According to the latest AAE guideline, the primary goal of RET is the elimination of inflammatory symptoms and the resolution of periapical lesions, with the progression of root development in immature necrotic pulp teeth being secondary. An additional goal involves gaining functionally more organized, re-vitalized pulp tissue17. Conventionally, continued root maturation of immature teeth with residual inflammation or recurrent inflammation after RET was rarely possible because the primary goal failed to be achieved42. However, several recent case reports have shown that root maturation with immature teeth could be achieved even with persistent apical periodontitis in unsuccessful RETs, which is consistent with the findings in the present study43,44. In the current study, all teeth of the experimental groups exhibited newly mineralized tissue formation and apex maturation in the histologic analysis except for the NC group (Table 3). Radiographic outcomes also showed root development and signs of apical closure irrespective of inflammatory change in the root canal system (Table 2). Root development in failed RET teeth with inflammatory changes may result from the survival of resident or migrated stem cells to maintain their characterization despite persistent apical periodontitis. In addition, the specificity of immature teeth, which have powerful immune defenses and vascular innervation to respond to tissue injury, may allow the coexistence of root maturation and apical periodontitis44.

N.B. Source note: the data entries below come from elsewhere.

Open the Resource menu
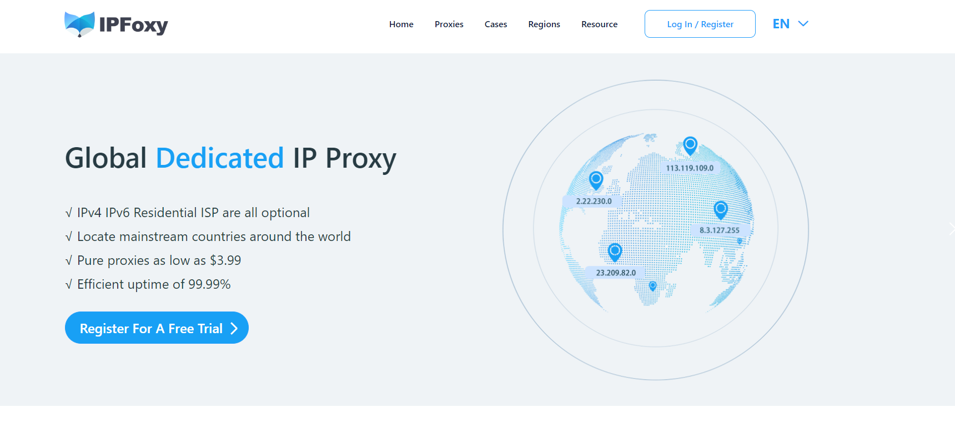Image resolution: width=955 pixels, height=427 pixels. pyautogui.click(x=599, y=24)
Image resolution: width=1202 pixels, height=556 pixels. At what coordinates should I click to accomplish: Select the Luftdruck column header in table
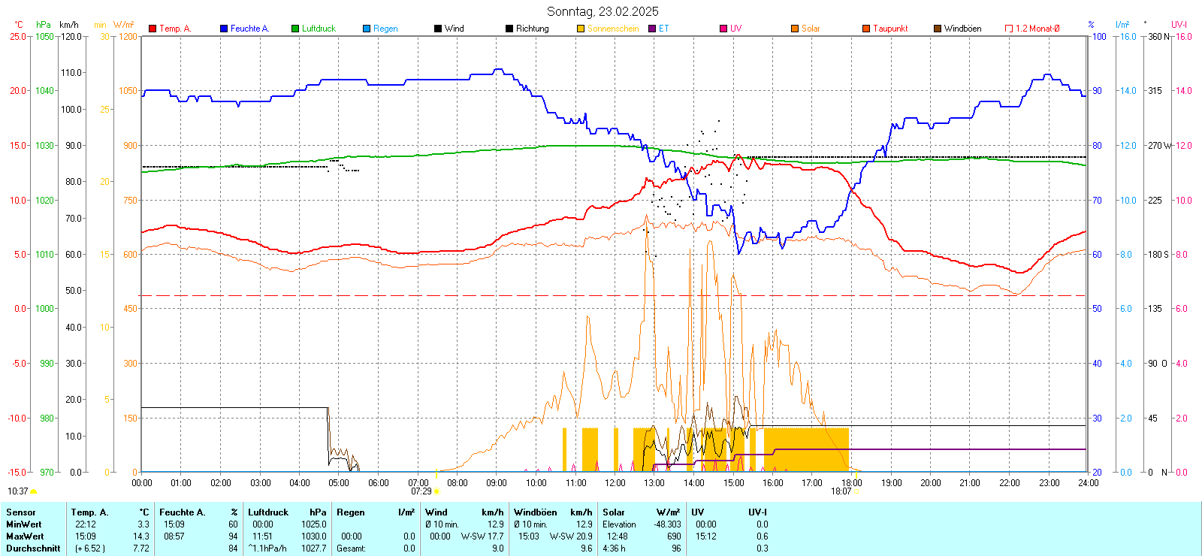[268, 512]
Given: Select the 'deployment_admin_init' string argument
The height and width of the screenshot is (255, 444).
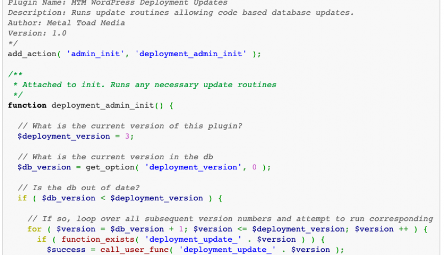Looking at the screenshot, I should pos(191,54).
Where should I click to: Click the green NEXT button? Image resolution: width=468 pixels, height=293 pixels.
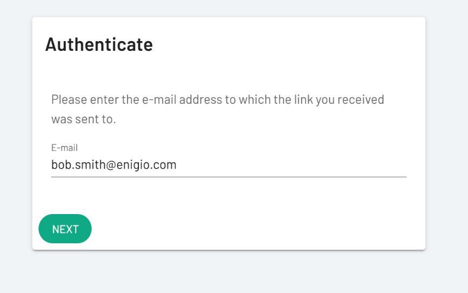(x=65, y=229)
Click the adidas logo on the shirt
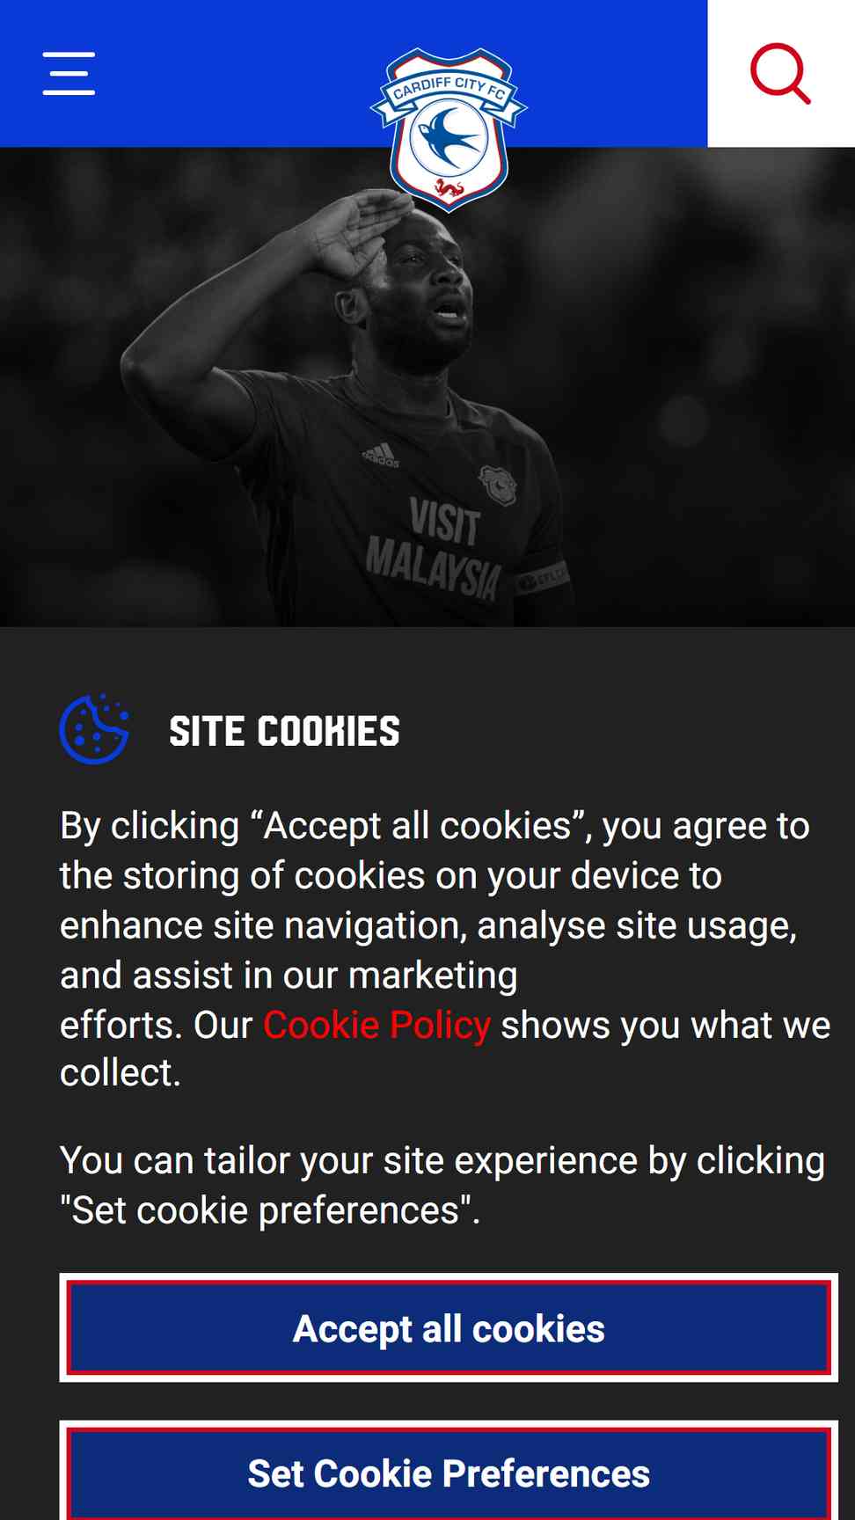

Miniature swine have been identified as a suitable animal biomedical model with the advantages of physiological, genetic, and anatomical similarities to humans45,46. In the dental regenerative field, minipig models have been utilized for various in vivo studies on pulp-dentin regeneration46,47,48, vital pulp therapy49,50, and periodontal bone tissue regeneration51,52. In this study, we used extirpated immature premolars of minipigs as a RET model to evaluate radiographic and histologic results over time. Due to the higher complexity of the root anatomy, volumetric size of the tooth, and difficulty of the operative approach, molars were excluded. However, the root anatomy of premolars was also challenging to analyze with periapical radiographs due to the bucco-lingual divergence of the mesial and/or distal roots. The palates of the minipigs were low in height and flat horizontally, creating difficulty in the positioning of the digital X-ray sensor around the maxillary premolars, resulting in variously elongated and distorted images. To minimize technical and projectional errors, extension cone paralleling (XCP) holders were used to approximately position the digital sensors in the middle of the palate. Another challenge in analyzing the minipig premolar model was the preparation for histologic samples, which included decalcification and sectioning due to the long and wide premolars and the large volume of the surrounding periodontal tissues. Our pilot experiment showed that 10% formic acid at room temperature for eight weeks was the appropriate decalcification condition with favorable histologic staining outcomes for minipigs.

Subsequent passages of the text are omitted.